Regulator issues guidance on COVID-19 testing and vaccination reimbursement

May 17, 2022
Area(s) of Interest: Payor Issues and Reimbursement 

A California Medical Association (CMA) sponsored law (SB 510, authored by Senator Richard Pan, M.D.) that took effect on January 1, 2022, requires health plans and insurers to cover COVID-19 testing and vaccine administration with no patient cost-sharing, no prior authorization and regardless of the provider’s network status, retroactive to March 4, 2020.

The new law also prohibits health plans and insurers from shifting the financial responsibility of COVID-19 testing and vaccine administration to contracted providers, including to delegated groups and IPAs, unless both parties have negotiated and agreed to a new contractual provision for the provision of these services.

On April 25, 2022, the California Department of Managed Health Care (DMHC) issued implementation guidance (APL 22-014) that should be helpful for physicians who haven’t been reimbursed or have been underpaid.

Under the regulator’s guidance, a provider is considered to be “in-network” only if the health plan and provider specifically negotiated a payment rate for COVID-19 testing and vaccination administration services. Otherwise, the provider is considered to be “out-of-network” (for reimbursement purposes only).

The guidance clarifies that a provider is considered “out-of-network” for reimbursement purposes if:

  1. The provider doesn’t have a contract with the plan and the two parties have not agreed to a specifically negotiated rate for COVID-19 testing and vaccination administrative services; or
  2. If a plan and a provider had a contract that generally delegated testing or vaccination services to the provider, but the contract did not include a “specifically negotiated rate” for COVID-19 testing and vaccine administration.

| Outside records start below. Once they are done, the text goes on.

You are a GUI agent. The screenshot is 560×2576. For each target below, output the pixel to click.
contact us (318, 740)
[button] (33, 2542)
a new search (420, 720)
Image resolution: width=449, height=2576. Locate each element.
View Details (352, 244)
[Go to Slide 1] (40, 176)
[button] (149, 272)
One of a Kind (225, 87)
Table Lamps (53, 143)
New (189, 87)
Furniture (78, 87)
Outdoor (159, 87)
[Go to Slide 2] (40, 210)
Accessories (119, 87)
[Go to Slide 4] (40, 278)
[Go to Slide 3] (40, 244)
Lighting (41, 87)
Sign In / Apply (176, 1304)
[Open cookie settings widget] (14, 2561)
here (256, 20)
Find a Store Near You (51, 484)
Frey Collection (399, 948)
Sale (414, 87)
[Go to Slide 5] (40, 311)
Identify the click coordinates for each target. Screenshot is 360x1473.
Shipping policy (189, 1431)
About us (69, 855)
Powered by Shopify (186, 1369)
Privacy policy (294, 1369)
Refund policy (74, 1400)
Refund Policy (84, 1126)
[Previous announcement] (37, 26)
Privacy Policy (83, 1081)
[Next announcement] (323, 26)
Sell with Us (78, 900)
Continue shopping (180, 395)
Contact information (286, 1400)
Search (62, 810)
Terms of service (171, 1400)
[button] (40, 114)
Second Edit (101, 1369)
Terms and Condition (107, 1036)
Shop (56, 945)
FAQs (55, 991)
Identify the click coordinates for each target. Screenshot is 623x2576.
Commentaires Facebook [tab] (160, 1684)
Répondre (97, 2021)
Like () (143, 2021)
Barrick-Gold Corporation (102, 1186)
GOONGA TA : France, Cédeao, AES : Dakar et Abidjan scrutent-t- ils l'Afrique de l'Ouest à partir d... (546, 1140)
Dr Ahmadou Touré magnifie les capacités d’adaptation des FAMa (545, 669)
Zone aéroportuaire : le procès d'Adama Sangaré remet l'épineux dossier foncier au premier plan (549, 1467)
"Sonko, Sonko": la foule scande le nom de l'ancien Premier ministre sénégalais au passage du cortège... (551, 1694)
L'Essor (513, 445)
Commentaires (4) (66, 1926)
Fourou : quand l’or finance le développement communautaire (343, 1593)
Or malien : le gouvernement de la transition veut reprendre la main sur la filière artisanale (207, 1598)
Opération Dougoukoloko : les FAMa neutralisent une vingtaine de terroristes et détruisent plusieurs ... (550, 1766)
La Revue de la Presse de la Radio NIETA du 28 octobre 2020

For reimbursement of COVID-19 testing and vaccine administration, health plans must reimburse out-of-network providers at a “reasonable" rate, compared to prevailing market rates prevailing market rates. Per the guidance, out-of-network provider reimbursement is considered “reasonable” if the plan reimburses the provider in an amount that is at least 125% of the amount Medicare reimburses on a fee-for-service basis in the geographic region.

Depending on the COVID-19 testing circumstances, federal law may apply, which could alter the reimbursement rate. For more information, see APL 22-014 (page 6).

“Lost” Patient Cost-sharing

SB 510 and the implementing guidance also requires health plans to reimburse providers for any “lost” patient cost-sharing for COVID-19 testing services. For example, where the terms of the patient’s coverage would normally have required the enrollee to pay the provider a cost share (e.g., co-payment), that cost-sharing was waived per federal or state requirements (e.g., COVID-19 testing) and the health plans are financially responsible for reimbursing the provider those amounts.

If a treating physician hasn’t been reimbursed for lost patient cost-sharing, they are entitled to be reimbursed by the plan. Additionally, if a delegated group or IPA has been reimbursing providers for the lost cost-sharing, but the health plan has failed to reimburse the delegated group or IPA, that group or IPA is entitled to receive that lost cost-sharing from the health plan.

Timing of Payment

The guidance requires plans to reimburse providers for applicable services rendered between March 4, 2020, and December 31, 2021, no later than July 1, 2022, or within 45 days of receipt of the claim, whichever is later. If a plan fails to pay by this timeframe, interest and penalties will begin to accrue and plans may be subject to administrative and/or civil penalties.

Claims for dates of service on or after January 1, 2022, should be paid within 30 working days for PPOs or 45 working days for HMOs under current regulations.

Plans must also submit an attestation to DMHC by May 27, 2022, that the plan will negotiate with its contracted providers and agree upon a new contract provision consistent with SB 510 prior to delegating financial risk for these services related to the public health emergency and that the plans will reimburse providers for the “lost” patient cost-sharing.

CMA has confirmed with DMHC that while providers should not be required to resubmit claims to either the delegated group or the health plan, providers are encouraged to reach out to their contracting health plans to understand the most efficient way to ensure all affected claims are reprocessed correctly.

The California Association of Health Plans is challenging SB 510 in the courts, including SB 510’s retroactivity provision. However, the law currently remains in effect and plans are required to comply with the law and the DMHC guidance.